PixivUtil2 icon indicating copy to clipboard operation
PixivUtil2 copied to clipboard

HTTP Error 500: Internal Server Error for larger API calls, doesn't seem to be a server issue.

Open AgentThirteen opened this issue 3 years ago • 10 comments

Prerequisites

  • [x] Did you read FAQ section in readme.md?
  • [x] Did you test with the latest releases or commit ?
  • [x] Did you search for existing issues in Issues?

Description

Large API calls return HTTP 500 which then delays all further calls for a few minutes and will happen again after resuming a problematic query. The same errors happen on the website telling the user to try again later. Doesn't seem to be a temporary outage as the site is not impacted when trying from another connection.

Steps to Reproduce

  1. Search by tags (large enough query, 5000+ results)
  2. Wait until the process fails (may happen in the middle of a page)
  3. Abort as the process won't fetch anymore pages until the flag is gone even with a new, shorter search

Expected behavior: API successfull calls from page 1 to last page

Actual behavior: Fails and subsequently gives zero results on what seems to be too many requests (429?)

Log file:

Server did not return images, expected to have more (looping then retrying)

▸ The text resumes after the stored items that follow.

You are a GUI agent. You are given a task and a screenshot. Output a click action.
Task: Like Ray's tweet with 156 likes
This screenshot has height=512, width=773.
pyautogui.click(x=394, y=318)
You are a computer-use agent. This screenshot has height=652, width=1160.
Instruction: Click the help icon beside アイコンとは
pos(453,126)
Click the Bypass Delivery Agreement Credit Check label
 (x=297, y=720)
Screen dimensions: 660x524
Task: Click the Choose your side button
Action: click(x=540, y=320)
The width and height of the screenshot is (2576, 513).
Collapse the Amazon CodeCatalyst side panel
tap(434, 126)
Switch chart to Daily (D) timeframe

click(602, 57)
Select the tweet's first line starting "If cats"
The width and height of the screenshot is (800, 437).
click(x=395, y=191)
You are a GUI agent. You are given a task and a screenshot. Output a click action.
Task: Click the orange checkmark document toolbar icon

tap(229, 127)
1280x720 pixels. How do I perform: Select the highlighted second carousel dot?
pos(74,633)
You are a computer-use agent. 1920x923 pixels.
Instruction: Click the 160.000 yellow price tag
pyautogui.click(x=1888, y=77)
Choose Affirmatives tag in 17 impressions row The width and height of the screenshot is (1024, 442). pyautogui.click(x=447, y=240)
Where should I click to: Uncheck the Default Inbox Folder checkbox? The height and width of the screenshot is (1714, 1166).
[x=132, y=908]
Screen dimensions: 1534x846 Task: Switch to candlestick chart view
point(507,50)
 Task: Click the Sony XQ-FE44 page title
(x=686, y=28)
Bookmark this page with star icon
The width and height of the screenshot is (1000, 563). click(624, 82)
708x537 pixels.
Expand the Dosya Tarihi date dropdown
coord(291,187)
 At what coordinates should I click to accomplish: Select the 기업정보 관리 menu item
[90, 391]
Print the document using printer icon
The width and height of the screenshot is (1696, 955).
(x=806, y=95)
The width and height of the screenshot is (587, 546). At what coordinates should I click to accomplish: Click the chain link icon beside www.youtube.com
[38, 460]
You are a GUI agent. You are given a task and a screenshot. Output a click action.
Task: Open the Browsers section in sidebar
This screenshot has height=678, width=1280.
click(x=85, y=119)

ERROR - Traceback (most recent call last):
  File "PixivBrowserFactory.py", line 252, in getPixivPage
    temp = self.open_with_retry(req)
  File "PixivBrowserFactory.py", line 210, in open_with_retry
    res = self.open(url, data, timeout)
  File "_mechanize.py", line 257, in open
    return self._mech_open(url_or_request, data, timeout=timeout)
  File "_mechanize.py", line 313, in _mech_open
    raise response
mechanize._response.get_seek_wrapper_class.<locals>.httperror_seek_wrapper: HTTP Error 500: Internal Server Error

During handling of the above exception, another exception occurred:

Traceback (most recent call last):
  File "PixivImageHandler.py", line 76, in process_image
    (image, parse_medium_page) = PixivBrowserFactory.getBrowser().getImagePage(image_id=image_id,
  File "PixivBrowserFactory.py", line 612, in getImagePage
    response = self.getPixivPage(url, returnParsed=False, enable_cache=False)
  File "PixivBrowserFactory.py", line 265, in getPixivPage
    raise PixivException(f"Failed to get page: {url}", errorCode=PixivException.SERVER_ERROR)

Versions

20220311-beta3 20220804

AgentThirteen avatar Aug 11 '22 14:08 AgentThirteen

looks like pixiv temp-ban your ip?

Nandaka avatar Aug 11 '22 14:08 Nandaka

Sorry for the late reply and thanks for the quick response, it looks like a throttling issue that lasted for about a week and didn't affect fanbox, only pixiv (and intermittently, just like a 429).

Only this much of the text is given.